Ce que j'ai souvent déploré, c'est la «multiplicité des formations»: pratiquement, il y avait autant de façons de former que de formateurs. Bien qu'il y eût les Constitutions, l'instruction Ratio institutionis , les résolutions des Chapitres Généraux, les traditions nationales, en fait, chaque novice ou étudiant était formé selon les goûts personnels du Père Maître qu'il venait à avoir. Avec quelles conséquences sur l'unité de la Congrégation, je vous laisse l'imaginer. Dans toutes les réunions des formateurs, et dans les chapitres, j'ai toujours insisté sur la nécessité de l'unité de formation et, je dois l'avouer, des résolutions à cet effet ont également été approuvées, mais j'ai l'impression que, malgré les résolutions, la situation est restée presque inchangée.

Eh bien, ce que je déplorais concernant la formation dans mon Ordre, constitue en réalité un problème général qui touche tous les domaines, diffus dans toute l'Eglise, surtout après le Concile Vatican II, avec lequel chacun s'est senti le droit d'en faire à sa propre tête. Ne vous méprenez pas, je ne critique pas le Concile: j'accepte avec conviction toutes les réformes promues par lui, et réalisées par la suite; ce sont des réformes qui avaient été rendues nécessaires par l'évolution des temps. Dans les années après le Concile, les Papes et les dicastères de la Curie romaine ont fait un énorme effort pour se mettre à jour dans tous les domaines, laissant parfois aussi la place à la possibilité d'une nouvelle adaptation aux situations locales, mais toujours dans les limites fixées par la nouvelle réglementation. Le problème est que souvent, ces règlements ont été complètement ignorés par la «base», laquelle croyait qu'en réalité, avec le Concile, on avait fait table rase de tout légalisme et que le seul critère de l'action était désormais l'attention au souffle de l'Esprit, coïncidant le plus souvent - comme par hasard - avec ses goûts personnels.

EXTRAIT SOURCE:
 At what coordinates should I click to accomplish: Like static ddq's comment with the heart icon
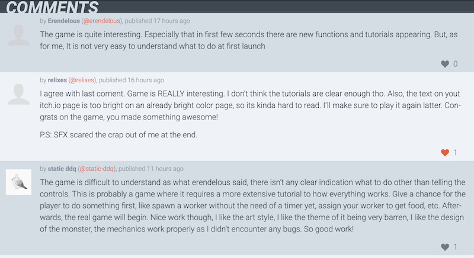pyautogui.click(x=445, y=247)
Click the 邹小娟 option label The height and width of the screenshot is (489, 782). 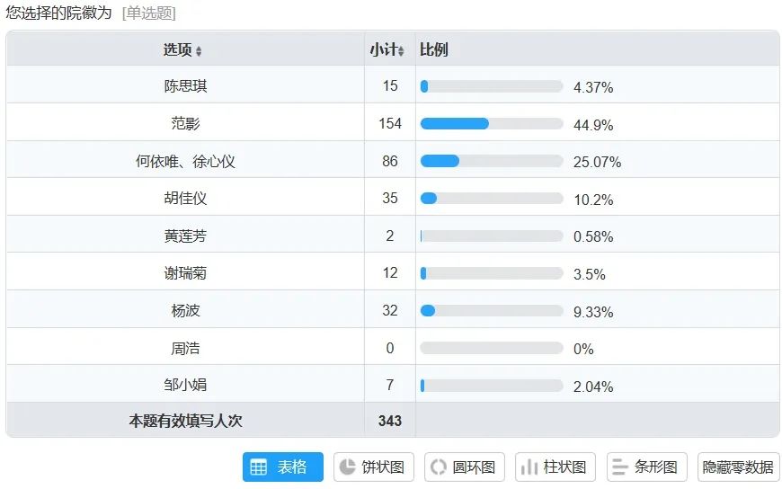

TRAVAIL À FAIRE:
(A) Répondez à ces questions d'après le texte sur la formation :
(i) Quelle instruction est nommée aux côtés des Constitutions ?
(ii) Après quel concile le problème décrit s'est-il répandu dans toute l'Église ?
(iii) Qui a souvent complètement ignoré les règlements ?
(B) Citez sans rien changer le passage du texte sur la formation qui va de « Ce que j'ai » à « restée presque inchangée. ».
(C) Prolongez le texte sur la formation au-delà de sa dernière phrase.

RÉPONSES:
(A)
(i) L'instruction Ratio institutionis.
(ii) Le Concile Vatican II.
(iii) La « base ».

(B)
Ce que j'ai souvent déploré, c'est la «multiplicité des formations»: pratiquement, il y avait autant de façons de former que de formateurs. Bien qu'il y eût les Constitutions, l'instruction Ratio institutionis , les résolutions des Chapitres Généraux, les traditions nationales, en fait, chaque novice ou étudiant était formé selon les goûts personnels du Père Maître qu'il venait à avoir. Avec quelles conséquences sur l'unité de la Congrégation, je vous laisse l'imaginer. Dans toutes les réunions des formateurs, et dans les chapitres, j'ai toujours insisté sur la nécessité de l'unité de formation et, je dois l'avouer, des résolutions à cet effet ont également été approuvées, mais j'ai l'impression que, malgré les résolutions, la situation est restée presque inchangée.

(C)
Pourquoi, direz-vous, cette longue introduction? Où veut en revenir le Père Scalese?
C'est la réflexion qui m'est venue à l'esprit quand, l'autre jour, j'ai lu une nouvelle qui m'a laissé quelque peu perplexe: le Pape, le Jeudi Saint, célébrera la messe in Cena Domini dans la prison pour mineurs de Casal del Marmo.
Eh bien, quel est le problème? N'est-ce pas un très beau geste que celui décidé par le pape Bergoglio? «Visiter les prisonniers», n'est-ce pas l'une des œuvres de miséricorde corporelle? Le pape ne peut-il pas choisir librement l'endroit où célébrer la messe du Jeudi Saint?

Je voudrais commencer par répondre à la dernière question, parce que je crois que de la réponse correcte dépend tout le reste. Il est vrai que le pape peut décider ce qu'il veut: il est le législateur suprême. Mais il peut décider, justement, en légiférant. S'il y a une loi qui ne lui plaît pas, il peut la changer; mais s'il ne change pas une loi existante faite par lui ou un de ses prédécesseurs, il ne semble pas opportun qu'il ne l'applique pas. Je ne suis pas un spécialiste du droit canon, mais je ne pense pas que le Pape puisse appliquer le principe “Princeps legibus solutus” (Le prince est delié des lois, cf. fr.wikipedia.org/wiki/Ulpien ): ce ne serait pas très juste pour ceux qui sont tenus de respecter ces lois. Ceci, comme un principe général.

Dans le cas présent, il ne s'agit pas exactement de lois, mais d'indications pastorales qui cependant, ont, à mon avis, une valeur plutôt contraignante. Il y a une trentaine d'années a été publiée l'instruction Caeremoniale Episcoporum (Cérémonial des évêques), dont je ne pense pas qu'elle était destinée uniquement aux cérémoniaires des cathédrales, mais tout d'abord aux évêques eux-mêmes. Je fais remarquer que je ne fais pas allusion au Cérémonial de 1600, mais à celui de 1984, “ex decreto Sacrosancti Œcumenici Concilii Vaticani II instauratum, auctoritate Ioannis Pauli PP. II promulgatum”.
Eh bien, que nous dit ce Cérémonial à propos des rites du Triduum pascal?

«Compte tenu de la dignité particulière de ces jours et de la grande importance spirituelle et pastorale de ces célébrations dans la vie de l'Eglise, il est hautement souhaitable que l'évêque préside dans sa cathédrale la messe de la Cène du Seigneur, l'action liturgique du Vendredi Saint «dans la Passion du Seigneur», et la veillée pascale, surtout si on doit y célébrer les sacrements de l'initiation chrétienne» (n. 296).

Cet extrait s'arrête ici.